This study is currently not recruiting participants.

Randomized prospective study comparing Exparel Erector Spinae Plane Block vs Simple Bupivacaine Erector Spinae Plane Block vs Exparel Surgeon Infiltration for postoperative analgesia following video-assisted thoracoscopic surgery

Investigating Pain Control Methods After Chest Surgery

Not Recruiting
18 years - 100 years
All
1 Location

Brief description of study.

The purpose of this study is to compare the difference between three different pain control methods by achieving improved pain scores, decreased narcotic needs, improved patient satisfaction scores and decreased narcotic side effects for subjects who are scheduled to undergo a VATS (video-assisted thoracic surgery).

Eligibility of study

You may be eligible for this study if you meet the following criteria:

  • Conditions: postoperative analgesia
  • Age: 18 years - 100 years
  • Gender: All

Inclusion Criteria

Pt undergoing VATS including but not limited to wedge or lobectomy at Indiana University Hospital 
Desires regional anesthesia for postoperative pain control

Exclusion Criteria

Any contraindication for Erector Spinae Plane block
Patient staying intubated after surgery
Patient (home dose) taking more than 30mg PO morphine equivalent per day
Known allergy or other contraindications to the study medications, which include dilaudid and bupivacaine.
Pts. scheduled for a pleurodesis, decortication or esophagectomy at Indiana University Hospital

This study investigates different methods to control pain in patients undergoing video-assisted thoracic surgery (VATS).

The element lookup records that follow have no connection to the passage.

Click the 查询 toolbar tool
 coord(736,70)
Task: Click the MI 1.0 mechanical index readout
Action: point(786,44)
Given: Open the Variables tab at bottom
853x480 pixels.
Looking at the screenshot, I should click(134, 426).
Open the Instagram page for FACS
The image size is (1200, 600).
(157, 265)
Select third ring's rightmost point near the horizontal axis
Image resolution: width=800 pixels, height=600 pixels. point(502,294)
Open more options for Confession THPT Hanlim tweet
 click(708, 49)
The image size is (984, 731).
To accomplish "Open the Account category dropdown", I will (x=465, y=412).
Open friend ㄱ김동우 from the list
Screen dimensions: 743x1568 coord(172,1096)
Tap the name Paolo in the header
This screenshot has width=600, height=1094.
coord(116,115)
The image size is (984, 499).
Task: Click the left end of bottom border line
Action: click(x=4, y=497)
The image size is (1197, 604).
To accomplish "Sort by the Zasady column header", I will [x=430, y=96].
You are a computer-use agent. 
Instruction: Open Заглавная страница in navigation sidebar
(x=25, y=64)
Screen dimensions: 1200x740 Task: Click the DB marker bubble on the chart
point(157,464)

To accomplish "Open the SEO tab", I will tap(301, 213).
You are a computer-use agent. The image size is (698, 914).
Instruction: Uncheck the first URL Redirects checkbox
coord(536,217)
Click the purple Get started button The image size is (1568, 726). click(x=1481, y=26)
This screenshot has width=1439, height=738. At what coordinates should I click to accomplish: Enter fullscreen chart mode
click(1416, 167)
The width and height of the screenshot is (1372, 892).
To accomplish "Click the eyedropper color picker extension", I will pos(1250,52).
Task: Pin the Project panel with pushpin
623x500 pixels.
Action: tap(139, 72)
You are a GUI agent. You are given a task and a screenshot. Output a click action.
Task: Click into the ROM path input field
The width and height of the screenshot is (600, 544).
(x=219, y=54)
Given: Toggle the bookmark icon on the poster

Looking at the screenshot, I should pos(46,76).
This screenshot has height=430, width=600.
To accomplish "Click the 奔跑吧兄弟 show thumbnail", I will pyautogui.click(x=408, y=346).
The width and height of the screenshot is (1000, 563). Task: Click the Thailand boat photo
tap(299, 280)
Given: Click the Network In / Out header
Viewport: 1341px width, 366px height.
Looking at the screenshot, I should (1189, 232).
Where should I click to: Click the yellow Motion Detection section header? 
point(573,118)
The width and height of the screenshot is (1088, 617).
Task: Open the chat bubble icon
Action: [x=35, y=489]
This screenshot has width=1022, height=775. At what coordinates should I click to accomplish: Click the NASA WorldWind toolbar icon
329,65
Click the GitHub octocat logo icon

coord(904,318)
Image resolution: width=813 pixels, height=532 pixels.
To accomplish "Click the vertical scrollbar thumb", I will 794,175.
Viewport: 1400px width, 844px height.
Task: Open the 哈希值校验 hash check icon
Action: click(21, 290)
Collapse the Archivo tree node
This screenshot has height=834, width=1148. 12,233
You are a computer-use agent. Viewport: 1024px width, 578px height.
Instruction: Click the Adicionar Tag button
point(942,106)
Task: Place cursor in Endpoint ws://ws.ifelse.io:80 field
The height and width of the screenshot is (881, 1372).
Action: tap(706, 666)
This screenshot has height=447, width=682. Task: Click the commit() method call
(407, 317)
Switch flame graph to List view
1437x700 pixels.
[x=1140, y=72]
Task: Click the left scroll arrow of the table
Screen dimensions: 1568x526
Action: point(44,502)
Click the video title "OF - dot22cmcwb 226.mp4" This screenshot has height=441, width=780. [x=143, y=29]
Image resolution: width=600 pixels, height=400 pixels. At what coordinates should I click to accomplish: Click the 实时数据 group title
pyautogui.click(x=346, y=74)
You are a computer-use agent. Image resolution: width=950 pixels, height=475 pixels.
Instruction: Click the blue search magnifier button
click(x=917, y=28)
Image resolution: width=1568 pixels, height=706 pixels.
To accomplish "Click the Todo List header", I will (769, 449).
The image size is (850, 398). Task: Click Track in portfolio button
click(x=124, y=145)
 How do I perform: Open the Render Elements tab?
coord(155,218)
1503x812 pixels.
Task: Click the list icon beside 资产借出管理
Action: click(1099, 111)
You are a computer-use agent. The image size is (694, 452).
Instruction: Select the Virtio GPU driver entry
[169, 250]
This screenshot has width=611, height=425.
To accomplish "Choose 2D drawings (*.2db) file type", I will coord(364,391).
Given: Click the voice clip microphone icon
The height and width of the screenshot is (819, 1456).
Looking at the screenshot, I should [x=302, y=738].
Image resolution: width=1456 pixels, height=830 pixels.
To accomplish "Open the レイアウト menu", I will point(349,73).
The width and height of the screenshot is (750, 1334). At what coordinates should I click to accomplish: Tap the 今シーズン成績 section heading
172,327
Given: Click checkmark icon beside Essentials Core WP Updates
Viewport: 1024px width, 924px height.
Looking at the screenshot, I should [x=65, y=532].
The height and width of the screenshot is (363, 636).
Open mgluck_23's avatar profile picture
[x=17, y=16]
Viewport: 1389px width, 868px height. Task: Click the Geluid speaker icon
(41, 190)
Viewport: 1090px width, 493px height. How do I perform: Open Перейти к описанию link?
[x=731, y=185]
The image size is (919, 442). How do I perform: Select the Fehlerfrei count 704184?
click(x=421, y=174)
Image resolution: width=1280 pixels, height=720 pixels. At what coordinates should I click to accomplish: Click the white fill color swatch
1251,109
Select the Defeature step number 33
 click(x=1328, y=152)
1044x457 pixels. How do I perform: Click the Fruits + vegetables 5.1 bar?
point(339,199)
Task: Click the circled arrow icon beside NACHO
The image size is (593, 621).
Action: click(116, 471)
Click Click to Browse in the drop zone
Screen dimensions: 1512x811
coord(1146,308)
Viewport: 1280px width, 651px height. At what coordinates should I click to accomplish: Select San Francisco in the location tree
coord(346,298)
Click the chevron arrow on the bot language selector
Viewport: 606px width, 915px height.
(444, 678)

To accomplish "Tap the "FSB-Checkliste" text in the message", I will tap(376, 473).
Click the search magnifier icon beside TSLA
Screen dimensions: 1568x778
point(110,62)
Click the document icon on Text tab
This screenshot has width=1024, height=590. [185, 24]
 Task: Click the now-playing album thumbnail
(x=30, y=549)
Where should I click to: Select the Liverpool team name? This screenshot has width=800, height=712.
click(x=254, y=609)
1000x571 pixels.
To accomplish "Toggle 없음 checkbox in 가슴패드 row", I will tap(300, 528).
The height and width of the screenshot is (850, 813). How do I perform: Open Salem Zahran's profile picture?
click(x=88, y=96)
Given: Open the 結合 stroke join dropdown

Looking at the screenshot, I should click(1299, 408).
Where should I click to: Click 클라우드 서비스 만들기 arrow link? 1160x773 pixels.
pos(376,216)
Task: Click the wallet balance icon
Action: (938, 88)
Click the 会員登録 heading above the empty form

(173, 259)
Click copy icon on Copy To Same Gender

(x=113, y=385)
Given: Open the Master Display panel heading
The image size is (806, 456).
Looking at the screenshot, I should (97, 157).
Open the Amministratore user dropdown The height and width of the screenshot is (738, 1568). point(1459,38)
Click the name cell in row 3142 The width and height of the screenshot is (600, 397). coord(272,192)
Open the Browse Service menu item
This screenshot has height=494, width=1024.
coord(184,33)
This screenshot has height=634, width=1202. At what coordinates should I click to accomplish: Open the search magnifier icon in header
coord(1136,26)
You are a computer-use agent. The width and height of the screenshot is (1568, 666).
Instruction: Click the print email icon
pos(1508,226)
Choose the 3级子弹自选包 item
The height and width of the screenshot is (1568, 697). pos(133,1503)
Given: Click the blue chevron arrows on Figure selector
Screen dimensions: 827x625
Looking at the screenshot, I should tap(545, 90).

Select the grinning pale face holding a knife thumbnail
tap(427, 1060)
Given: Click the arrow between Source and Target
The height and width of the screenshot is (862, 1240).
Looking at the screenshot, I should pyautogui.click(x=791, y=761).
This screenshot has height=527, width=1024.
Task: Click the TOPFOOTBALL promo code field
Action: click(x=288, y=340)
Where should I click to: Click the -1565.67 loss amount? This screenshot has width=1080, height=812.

VATS is a type of surgery on the chest that uses a small camera and instruments inserted through tiny cuts. The goal is to find which pain control method leads to better pain scores, less need for narcotics, higher patient satisfaction, and fewer side effects from narcotics.

Participants will be divided into study arms to receive one of three pain control methods. The procedures will be monitored to assess pain levels, narcotic use, patient satisfaction, and any side effects. The study aims to improve pain management for patients after their surgery.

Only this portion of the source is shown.